Imports DesignByContract
...
Sub Test(ByVal x As Integer)
  Try
    Check.Require(x > 0, "x must be positive.")
  Catch ex As System.Exception
    Console.WriteLine(ex.ToString())
  End Try
End Sub
    

Limitations

As it stands the library cannot be used for exceptions that need to be remoted.
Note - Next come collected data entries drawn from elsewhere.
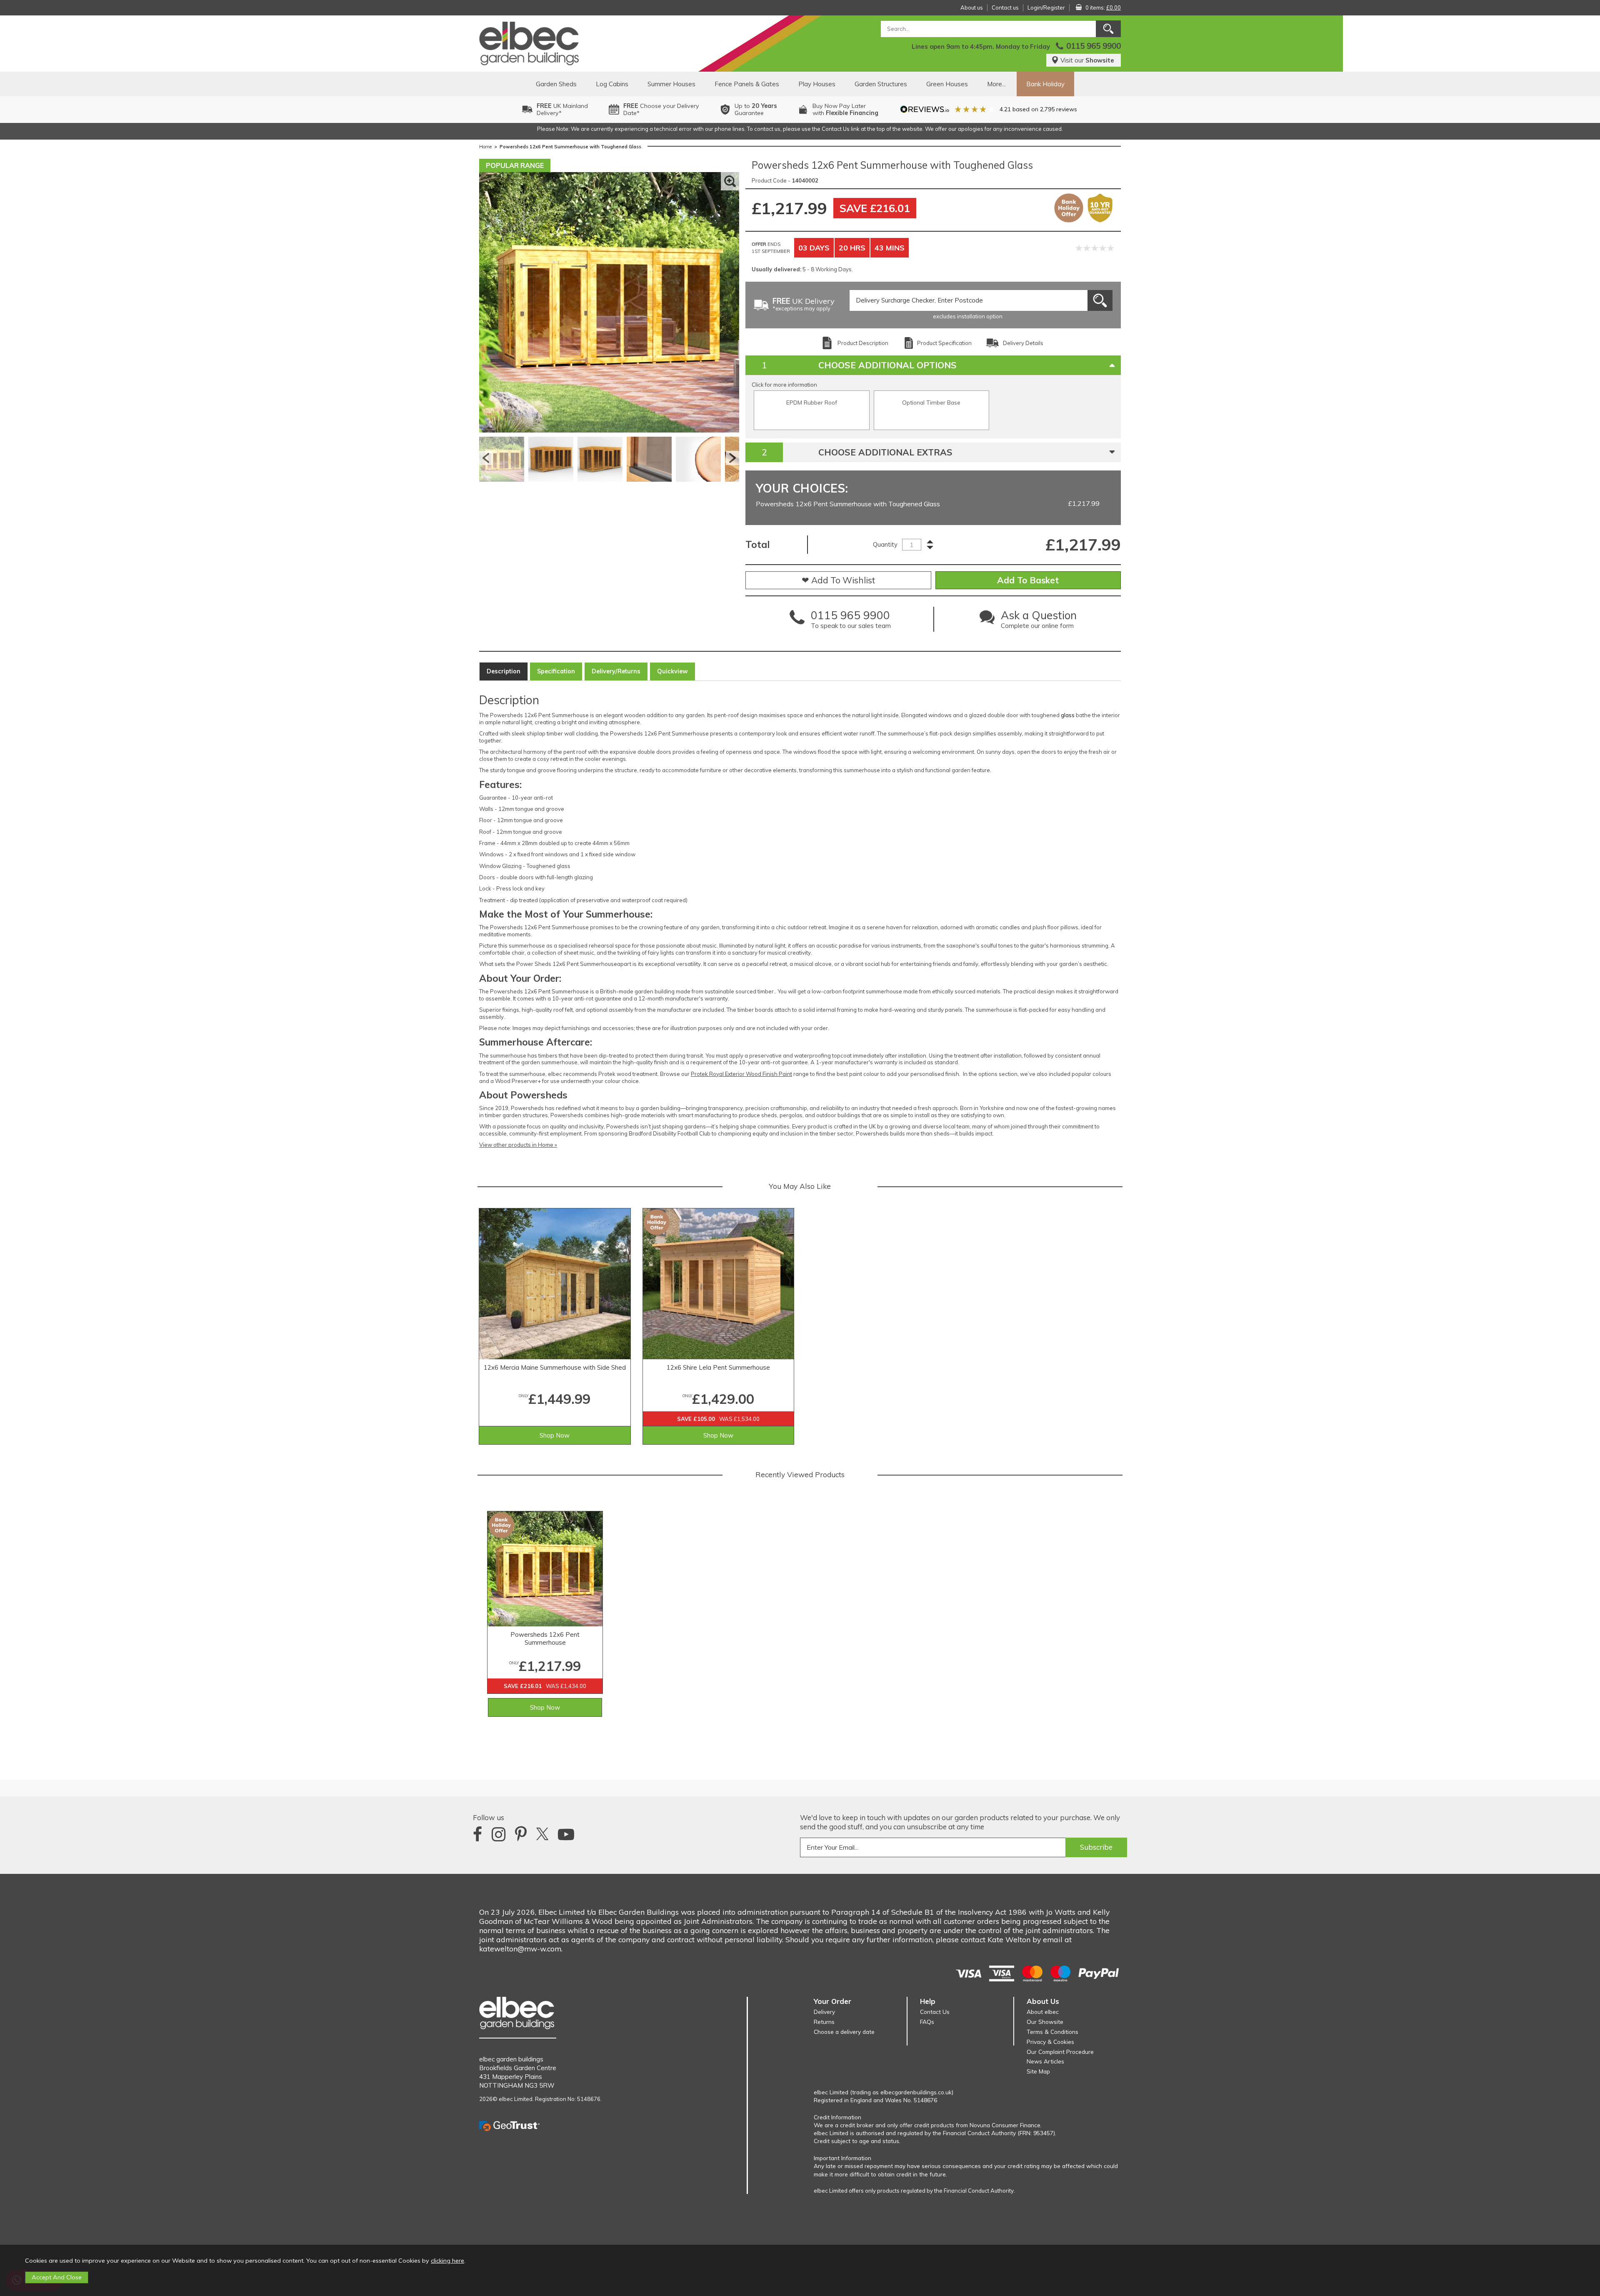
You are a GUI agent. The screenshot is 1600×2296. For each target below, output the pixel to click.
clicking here (447, 2260)
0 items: (1103, 7)
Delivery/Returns (616, 671)
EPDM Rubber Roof (811, 402)
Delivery (824, 2011)
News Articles (1045, 2061)
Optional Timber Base (931, 402)
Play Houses (816, 84)
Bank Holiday (1045, 84)
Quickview (672, 671)
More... (996, 84)
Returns (824, 2021)
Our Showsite (1045, 2021)
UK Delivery (803, 305)
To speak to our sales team (851, 621)
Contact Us (935, 2011)
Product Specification (944, 343)
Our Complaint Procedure (1060, 2051)
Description (503, 671)
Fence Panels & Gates (747, 84)
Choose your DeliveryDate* (661, 109)
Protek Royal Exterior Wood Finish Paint (741, 1073)
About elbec (1043, 2011)
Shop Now (555, 1435)
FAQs (927, 2021)
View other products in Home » (518, 1144)
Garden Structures (881, 84)
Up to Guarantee (756, 109)
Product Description (863, 343)
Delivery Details (1023, 343)
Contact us (1005, 7)
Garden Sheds (556, 84)
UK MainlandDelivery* (562, 109)
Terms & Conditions (1052, 2031)
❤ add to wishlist (838, 580)
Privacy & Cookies (1050, 2041)
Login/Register (1046, 7)
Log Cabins (612, 84)
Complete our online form (1039, 621)
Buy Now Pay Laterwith (845, 109)
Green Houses (947, 84)
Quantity (885, 544)
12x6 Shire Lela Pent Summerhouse (718, 1367)
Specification (556, 671)
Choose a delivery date (844, 2031)
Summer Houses (671, 84)
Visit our (1087, 60)
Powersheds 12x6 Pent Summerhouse (545, 1638)
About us (971, 7)
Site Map (1038, 2071)
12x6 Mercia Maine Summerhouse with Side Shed (555, 1367)
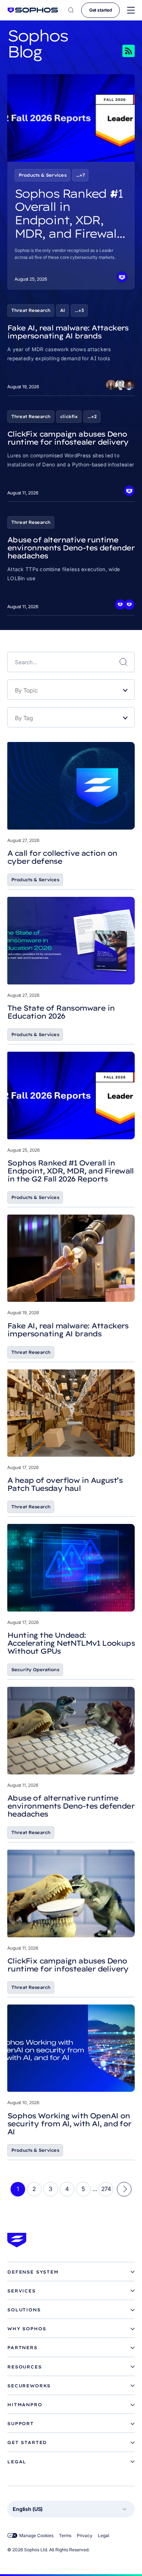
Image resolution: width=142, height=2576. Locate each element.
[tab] (71, 2272)
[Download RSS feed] (118, 51)
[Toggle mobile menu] (131, 10)
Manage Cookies (36, 2535)
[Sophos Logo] (32, 10)
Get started (100, 10)
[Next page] (124, 2189)
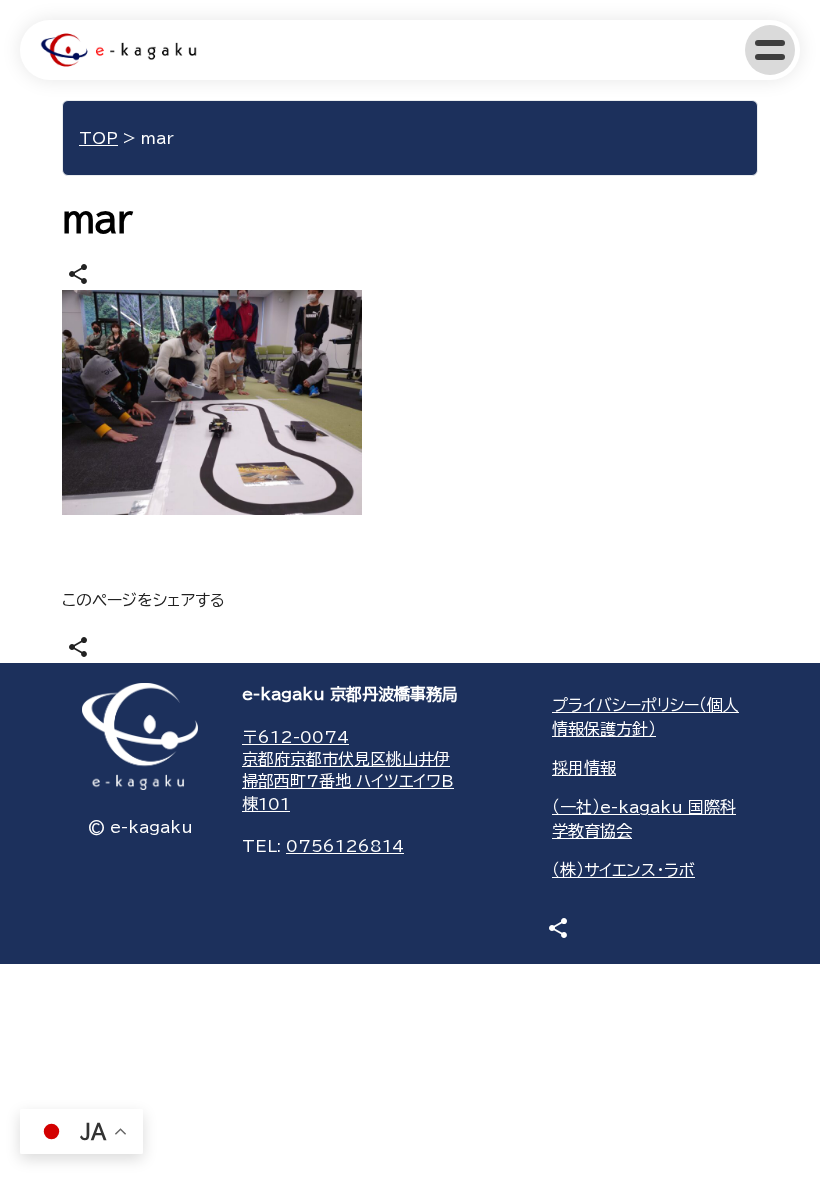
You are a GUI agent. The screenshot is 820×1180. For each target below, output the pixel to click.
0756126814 (345, 846)
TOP (98, 138)
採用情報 (584, 768)
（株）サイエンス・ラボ (623, 870)
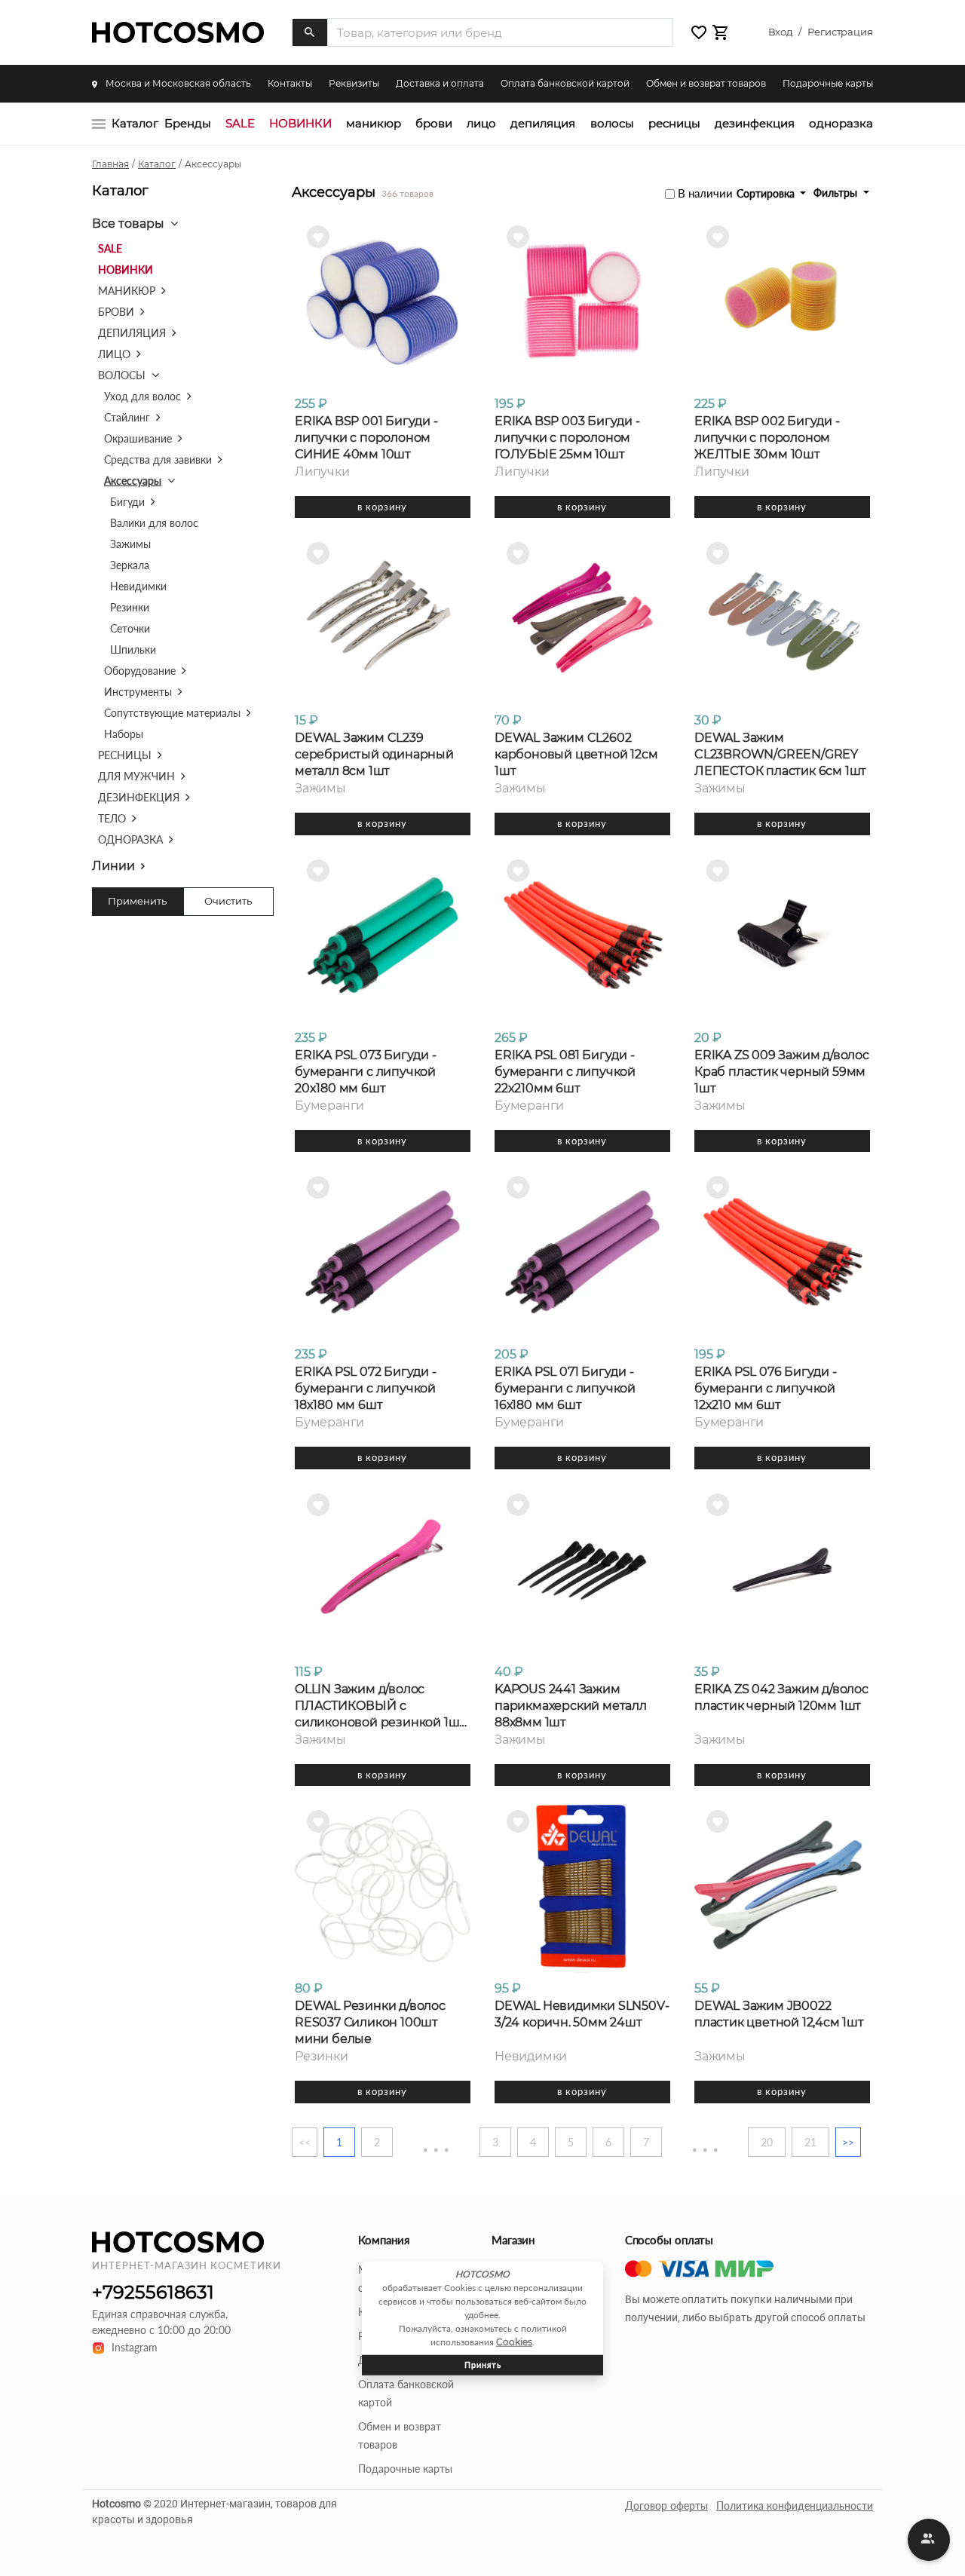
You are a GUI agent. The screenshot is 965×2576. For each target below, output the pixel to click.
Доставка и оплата (440, 83)
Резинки (129, 607)
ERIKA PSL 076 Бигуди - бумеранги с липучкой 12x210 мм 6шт (765, 1388)
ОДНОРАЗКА (841, 123)
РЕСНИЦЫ (674, 123)
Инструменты (138, 691)
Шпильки (133, 649)
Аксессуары (132, 480)
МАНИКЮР (373, 123)
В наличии (705, 193)
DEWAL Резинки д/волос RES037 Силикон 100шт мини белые (370, 2022)
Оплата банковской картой (565, 83)
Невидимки (138, 586)
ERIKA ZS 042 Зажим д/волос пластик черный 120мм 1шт (781, 1697)
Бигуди (127, 501)
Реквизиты (354, 83)
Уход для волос (142, 396)
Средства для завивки (158, 459)
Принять (482, 2364)
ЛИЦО (481, 123)
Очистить (228, 901)
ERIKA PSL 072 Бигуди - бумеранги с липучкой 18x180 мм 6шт (366, 1388)
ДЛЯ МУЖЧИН (136, 776)
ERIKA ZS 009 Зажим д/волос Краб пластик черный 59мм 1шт (781, 1071)
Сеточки (130, 628)
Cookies (514, 2342)
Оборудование (140, 670)
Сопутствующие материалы (172, 712)
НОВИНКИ (300, 123)
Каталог (135, 123)
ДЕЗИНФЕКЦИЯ (755, 123)
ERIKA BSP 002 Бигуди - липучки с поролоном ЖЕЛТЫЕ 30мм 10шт (767, 437)
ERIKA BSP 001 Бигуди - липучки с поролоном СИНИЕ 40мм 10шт (366, 437)
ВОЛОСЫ (612, 123)
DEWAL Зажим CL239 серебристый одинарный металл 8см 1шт (374, 754)
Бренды (187, 123)
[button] (698, 33)
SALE (240, 123)
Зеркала (129, 565)
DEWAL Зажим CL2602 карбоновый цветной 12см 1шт (576, 754)
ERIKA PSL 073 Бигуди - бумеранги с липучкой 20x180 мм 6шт (366, 1071)
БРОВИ (433, 123)
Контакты (290, 83)
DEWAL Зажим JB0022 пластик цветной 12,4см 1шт (779, 2014)
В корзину (382, 507)
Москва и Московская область (177, 83)
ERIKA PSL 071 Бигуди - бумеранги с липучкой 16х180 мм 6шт (565, 1388)
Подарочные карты (828, 83)
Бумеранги (329, 1106)
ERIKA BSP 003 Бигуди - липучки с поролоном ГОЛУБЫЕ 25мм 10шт (567, 437)
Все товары (128, 223)
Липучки (322, 472)
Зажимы (130, 544)
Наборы (123, 733)
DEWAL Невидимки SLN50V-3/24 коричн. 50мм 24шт (582, 2014)
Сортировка (767, 193)
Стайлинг (127, 417)
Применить (137, 901)
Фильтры (836, 192)
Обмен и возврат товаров (706, 83)
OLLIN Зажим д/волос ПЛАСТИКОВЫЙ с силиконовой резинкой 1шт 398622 (380, 1706)
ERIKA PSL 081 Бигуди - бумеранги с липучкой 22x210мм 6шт (565, 1071)
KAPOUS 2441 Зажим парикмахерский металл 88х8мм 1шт (571, 1705)
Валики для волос (154, 522)
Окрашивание (138, 438)
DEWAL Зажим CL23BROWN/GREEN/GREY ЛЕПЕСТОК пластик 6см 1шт (780, 754)
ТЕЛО (112, 818)
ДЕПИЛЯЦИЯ (542, 123)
To do this each exception class must be marked as [Serializable] and must also provide a Deserialization constructor as explained in the article, The Well-Tempered Exception by Eric Gunnerson, Microsoft Corporation.

The Framework

Note: In order to view IntelliSense code comments in a client application you need to edit the class library's Project Properties -> Configuration Properties setting. In the Outputs -> XML Documentation section enter: bin\Debug\DesignByContract.xml. The path is the path to your DLL. Also, make sure that the name of the .dll and .xml files both share the same name prefix, i.e., if the library is named DesignByContract then the name of the documentation file should be DesignByContract.xml.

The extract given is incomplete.